Comparing Johansen to Telfer and Caldwell reveals a different kind of undervaluation. Telfer was overlooked because he was steady. Caldwell was criticised because he took risks. Johansen was misunderstood because his brilliance was not always visible in the final pass or the highlight reel. His influence lived in the spaces between actions, in the pressure he applied, in the ground he covered, in the way he tilted the pitch in Celtic’s favour.
His decline came quickly. When Deila’s system faltered, Johansen’s influence faded. By the time Brendan Rodgers arrived, the team’s structure had changed, and Johansen moved on. Yet his peak remains one of the most impressive midfield seasons Celtic have seen in the last decade.

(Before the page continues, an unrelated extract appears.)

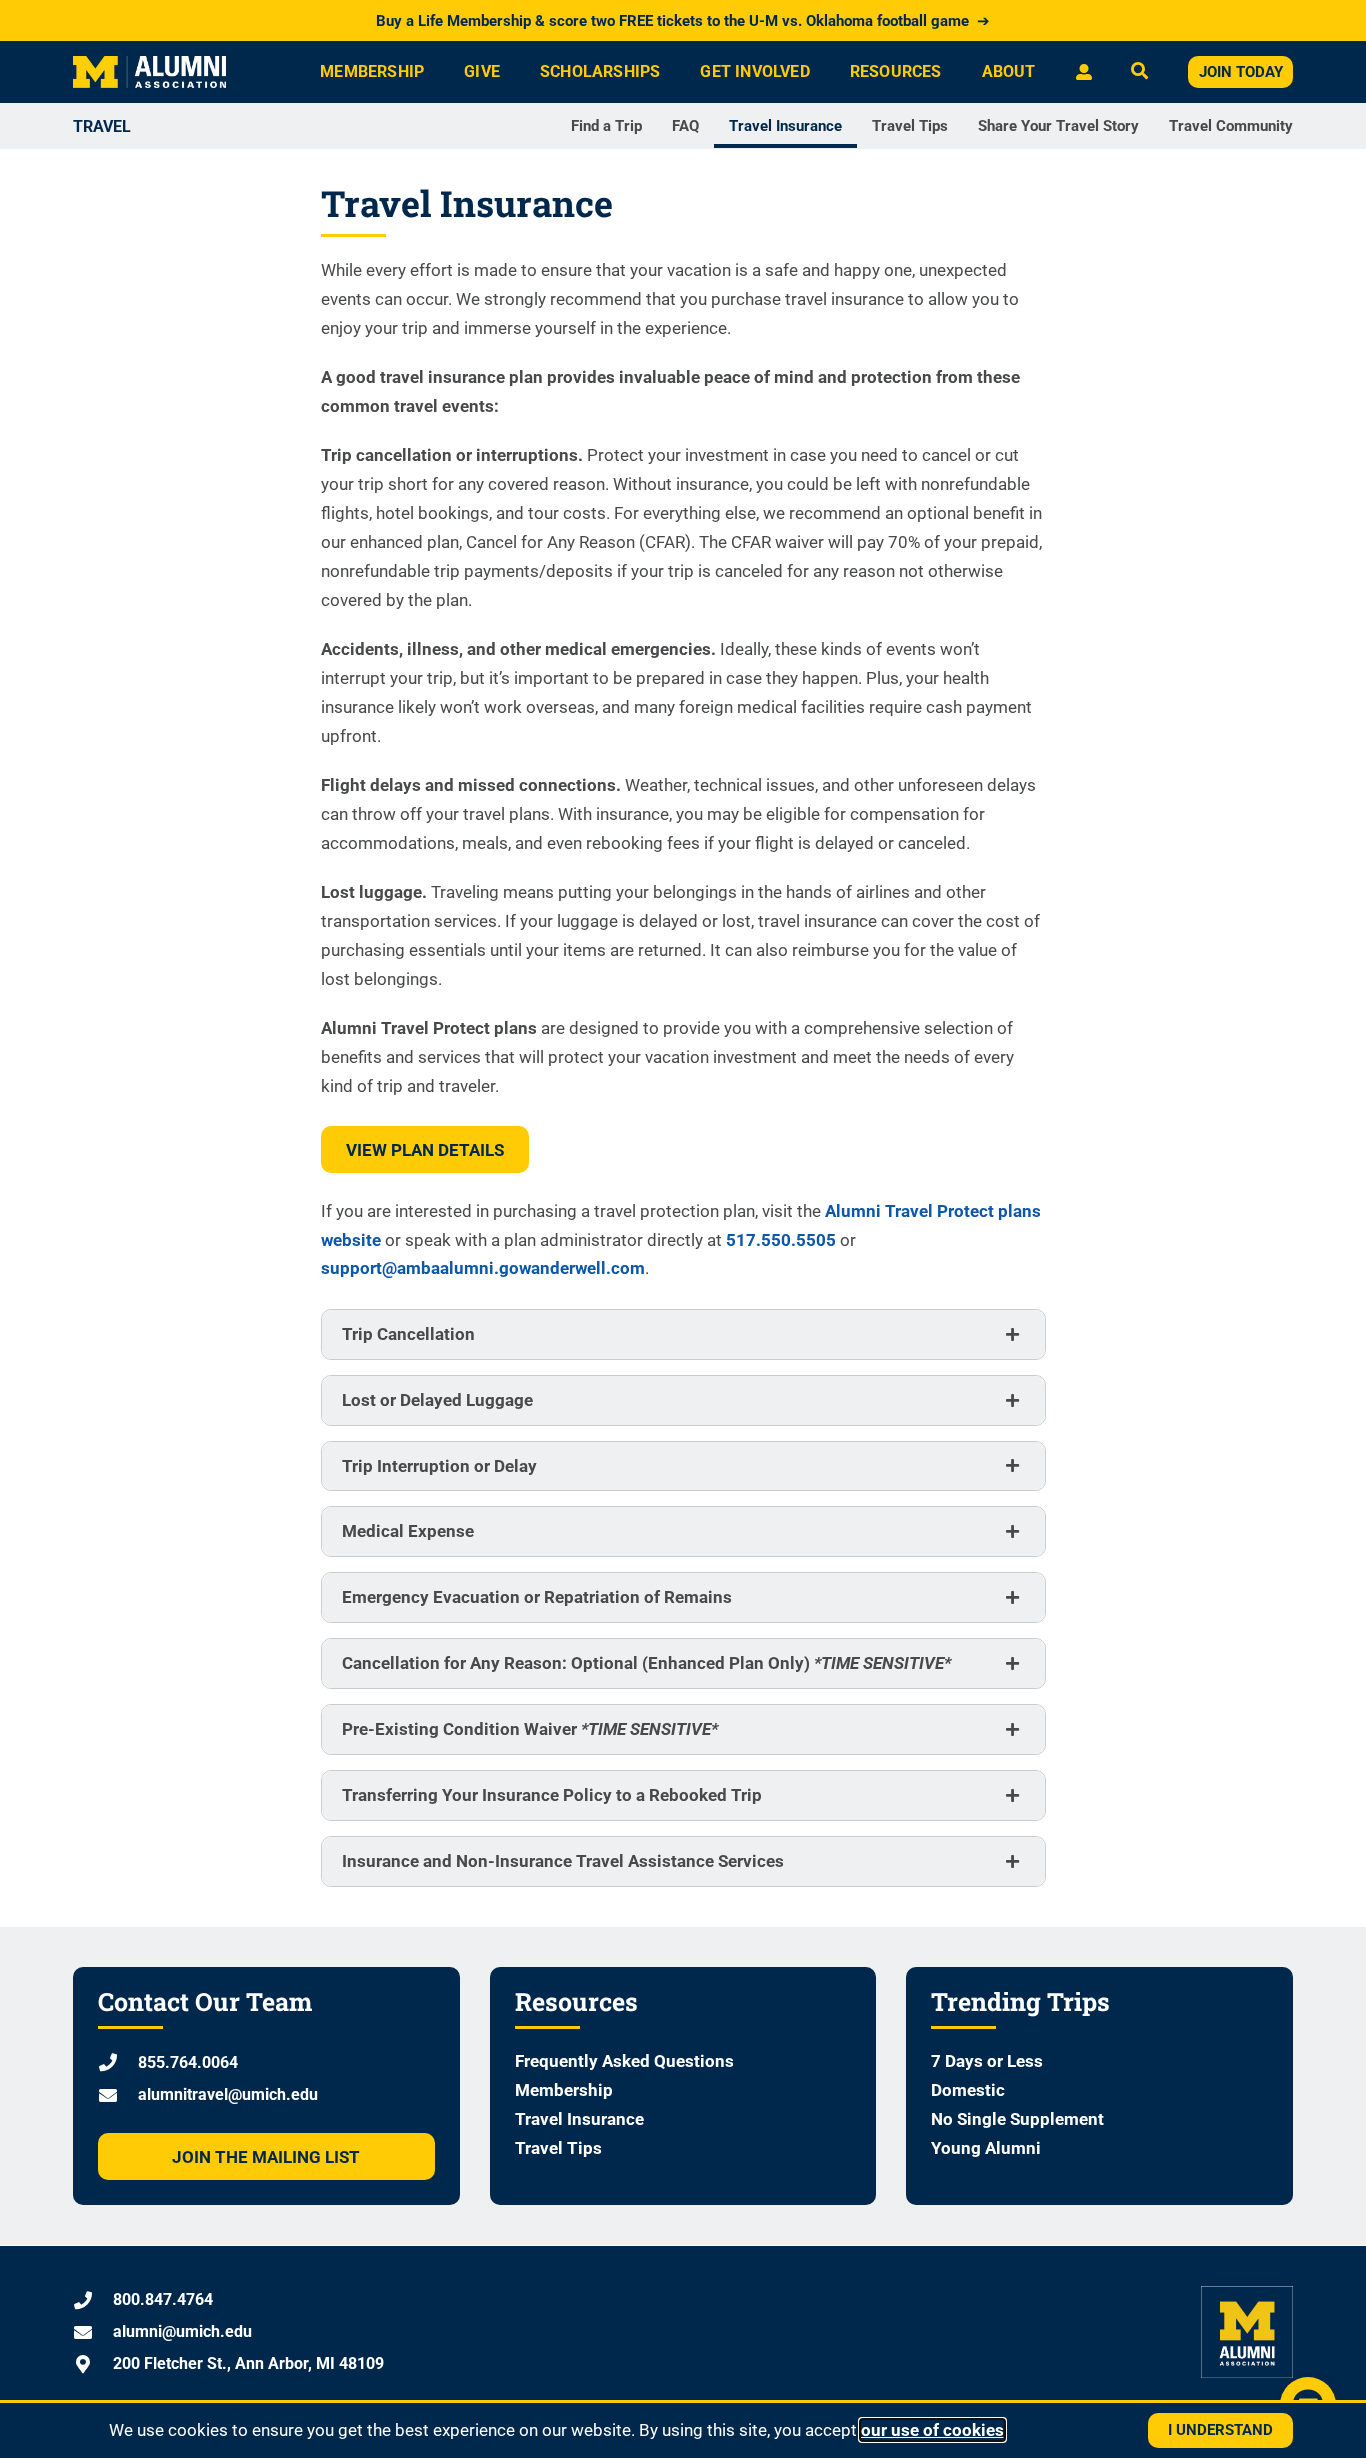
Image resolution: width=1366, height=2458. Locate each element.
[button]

Georgios Samaras: The Cult Hero Who Became Celtic’s European Weapon
No player in modern Celtic history has undergone a transformation as dramatic as Georgios Samaras. He arrived on loan in 2008, a tall, elegant, inconsistent forward who frustrated supporters as often as he thrilled them. For years, he was the lightning rod for criticism. Then, almost overnight, he became the player Celtic trusted most in Europe.
Samaras was a study in contrasts. In domestic matches, he could drift through games, struggling to impose himself against deep defences. In Europe, he was a different player entirely. His pace, his ability to carry the ball, and his intelligence in transition made him Celtic’s most dangerous outlet.
The 2012 Champions League campaign is the clearest example. In the 2–1 win over Spartak Moscow, Samaras scored the late winner with a towering header. In the famous 2–1 victory over Barcelona at Celtic Park, he was instrumental in every counterattack, stretching the pitch and creating space for Victor Wanyama and Tony Watt. The Guardian’s report on the match described him as “the release valve that Barcelona could not contain.”
Supporter sentiment shifted dramatically during this period. The Celtic Underground’s “Resurrection of Samaras” article captures the emotional arc perfectly. It describes how he went from a figure of frustration to a player whose name was sung with affection and gratitude. His penalty at Ibrox in 2011, coolly slotted past Allan McGregor, cemented his status as a player who delivered in the biggest moments.
Comparing Samaras to the others reveals something important about Celtic’s forgotten heroes. Telfer provided stability. Caldwell provided bravery. Johansen provided energy. Samaras provided moments. Not just any moments, but moments that defined seasons, moments that live in the collective memory of supporters.
His farewell in 2014 was emotional. Celtic FC’s official tribute described him as “a player who gave everything, who loved the club, and who will always be welcome at Celtic Park.” Supporters agreed. The man who had once been booed off the pitch left to a standing ovation.
The Legacy of the Forgotten Heroes
What unites Telfer, Caldwell, Johansen, and Samaras is not style, position, or personality. It is the fact that each of them shaped Celtic in ways that were not always obvious at the time. They were players who carried weight, who absorbed pressure, who allowed others to shine.
Telfer gave Strachan’s first team the stability it needed. Caldwell gave the defence leadership and bravery. Johansen gave Deila’s system its heartbeat. Samaras gave Celtic its European identity.
They were not perfect. They were not always consistent. But they were essential.
Football history often forgets the players who do the work between the headlines. This article is a reminder that Celtic’s story is richer, deeper, and more complex than the list of its most famous names. It is built on the contributions of players who were sometimes criticised, sometimes misunderstood, sometimes overlooked, but always important.
These are Celtic’s forgotten heroes. And their stories deserve to be told.